The result is a standard chip that can operate at super-low voltages so it can run the bare necessities needed to run, say, a home security camera. But when necessary, it can spin up and perform facial recognition algorithms more efficiently than a traditional chip of equivalent power. So you add capabilities while improving energy efficiency — by 3 or 4 times or more, depending on the application.
Perhaps it sounds a little too good to be true. If asynchronous chips are so cool, how come existing chip giants haven’t gotten in on the game? Koven, who worked at Intel for years, said they’ve purged it from their DNA.
“I spent a lot of time looking for a home for this at Intel,” said Koven. “Asynchronous is kind of a dirty word at Intel. It’s just too different from what they do as an organization. They’ve thrown out a lot of technologies like this because they’re different and scary.”

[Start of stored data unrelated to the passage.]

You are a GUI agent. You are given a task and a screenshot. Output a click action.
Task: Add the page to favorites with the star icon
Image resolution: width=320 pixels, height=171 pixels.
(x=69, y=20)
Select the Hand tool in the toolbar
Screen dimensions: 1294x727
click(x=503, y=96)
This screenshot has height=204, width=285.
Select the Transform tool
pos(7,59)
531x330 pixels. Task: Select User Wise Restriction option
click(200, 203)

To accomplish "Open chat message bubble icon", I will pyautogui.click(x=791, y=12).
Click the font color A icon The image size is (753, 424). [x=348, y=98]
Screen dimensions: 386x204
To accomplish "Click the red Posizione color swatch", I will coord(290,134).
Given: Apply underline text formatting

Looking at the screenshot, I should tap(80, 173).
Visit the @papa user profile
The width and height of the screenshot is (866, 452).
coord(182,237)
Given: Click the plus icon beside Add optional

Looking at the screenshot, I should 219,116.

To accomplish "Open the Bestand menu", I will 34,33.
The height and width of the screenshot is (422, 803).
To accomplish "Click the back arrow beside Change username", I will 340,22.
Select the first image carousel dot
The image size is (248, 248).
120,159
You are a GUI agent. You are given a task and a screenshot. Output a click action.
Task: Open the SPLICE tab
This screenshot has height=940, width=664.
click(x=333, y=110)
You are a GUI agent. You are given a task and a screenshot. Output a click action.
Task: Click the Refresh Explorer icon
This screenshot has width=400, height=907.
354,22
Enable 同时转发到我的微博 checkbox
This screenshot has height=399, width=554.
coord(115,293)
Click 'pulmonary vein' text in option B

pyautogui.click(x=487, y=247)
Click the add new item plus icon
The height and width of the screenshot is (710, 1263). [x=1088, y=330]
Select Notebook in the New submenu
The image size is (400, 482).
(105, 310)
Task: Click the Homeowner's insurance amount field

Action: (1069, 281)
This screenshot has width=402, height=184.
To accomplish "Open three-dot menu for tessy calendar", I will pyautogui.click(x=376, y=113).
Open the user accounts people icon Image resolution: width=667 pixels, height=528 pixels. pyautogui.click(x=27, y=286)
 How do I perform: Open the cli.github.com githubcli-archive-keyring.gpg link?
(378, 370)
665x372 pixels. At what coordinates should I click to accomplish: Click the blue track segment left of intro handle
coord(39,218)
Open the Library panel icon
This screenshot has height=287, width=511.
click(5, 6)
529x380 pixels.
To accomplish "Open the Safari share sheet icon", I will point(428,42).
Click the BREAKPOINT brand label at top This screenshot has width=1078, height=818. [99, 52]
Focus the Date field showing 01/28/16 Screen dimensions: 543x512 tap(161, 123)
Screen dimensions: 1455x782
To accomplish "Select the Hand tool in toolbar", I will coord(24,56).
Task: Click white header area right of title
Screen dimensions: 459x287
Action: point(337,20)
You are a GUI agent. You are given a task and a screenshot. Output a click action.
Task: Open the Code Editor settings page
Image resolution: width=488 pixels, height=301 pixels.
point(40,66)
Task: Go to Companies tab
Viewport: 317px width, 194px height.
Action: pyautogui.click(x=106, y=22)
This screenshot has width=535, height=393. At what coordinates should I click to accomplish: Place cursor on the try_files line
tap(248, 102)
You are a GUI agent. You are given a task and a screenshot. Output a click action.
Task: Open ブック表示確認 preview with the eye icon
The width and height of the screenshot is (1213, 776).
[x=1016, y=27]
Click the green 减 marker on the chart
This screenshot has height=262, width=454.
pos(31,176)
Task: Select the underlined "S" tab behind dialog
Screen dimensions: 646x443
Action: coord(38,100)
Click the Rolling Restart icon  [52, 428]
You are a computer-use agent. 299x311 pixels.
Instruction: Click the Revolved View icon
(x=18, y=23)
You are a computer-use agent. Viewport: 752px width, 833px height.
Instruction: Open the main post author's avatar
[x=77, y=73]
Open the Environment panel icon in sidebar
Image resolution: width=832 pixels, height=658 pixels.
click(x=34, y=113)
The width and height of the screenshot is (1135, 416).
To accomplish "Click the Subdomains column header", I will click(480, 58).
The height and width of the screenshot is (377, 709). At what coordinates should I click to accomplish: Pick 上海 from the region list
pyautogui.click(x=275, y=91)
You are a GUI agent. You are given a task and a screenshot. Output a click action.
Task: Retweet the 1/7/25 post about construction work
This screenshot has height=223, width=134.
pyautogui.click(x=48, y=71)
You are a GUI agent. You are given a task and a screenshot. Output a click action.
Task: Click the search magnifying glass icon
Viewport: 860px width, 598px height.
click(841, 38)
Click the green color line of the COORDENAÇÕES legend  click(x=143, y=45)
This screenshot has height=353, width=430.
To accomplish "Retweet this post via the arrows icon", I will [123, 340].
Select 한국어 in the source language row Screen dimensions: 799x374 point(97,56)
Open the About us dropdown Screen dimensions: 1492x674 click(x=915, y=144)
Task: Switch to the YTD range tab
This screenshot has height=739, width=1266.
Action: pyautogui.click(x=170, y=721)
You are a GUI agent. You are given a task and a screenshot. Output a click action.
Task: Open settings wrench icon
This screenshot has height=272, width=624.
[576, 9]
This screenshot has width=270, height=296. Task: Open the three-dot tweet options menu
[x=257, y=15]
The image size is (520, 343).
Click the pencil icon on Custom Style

“It’s been tried a few times and historically what’s happened is you see these benefits but it takes way longer to get to market,” said Vega-Gonzales. “Something we’ve emphasized a lot is our internal tooling, so that we can move faster than the rest of the industry — which is exactly what lets software startups beat or exceed bigger companies.”
The company is looking at things like police body cameras, DVRs, drones, and security cameras, where manufacturers and developers are looking for a way to improve their offering with state of the art features while not breaking the bank or draining the battery. The work of creating the chips is largely done, and integration with products is what the company is testing now; they expect to have prototypes by the end of the year.
REM is Y Combinator’s first chip startup, but the program seems to have been helpful even if its focus is ordinarily more on software.
“There was kind of a consistent push to move quickly and focus on the business and customer relations kind of thing,” said Vega-Gonzales. Technical hardware startups, it should come as no surprise, are at great risk of whiffing the product side of things and, you know, the money-making piece.
“For Draper… they really believe in the future we’re trying to enable,” said Koven. “They see it’s going to take more than software to do that. And the semiconductor industry is stagnating in so many ways.”
It’s not an easy space to break into for technical, market, and monetary reasons; the idea of a startup designing and making its own fundamentally different chips isn’t an easy one to swallow. So one has to admire the chutzpah with which REM is happily marching to battle. They believe in their product and it seems really to be different from anything else out there right now; with luck and ingenuity (and a couple million bucks) they may be able to get the ball rolling with some customers hungry for change in a predictable market.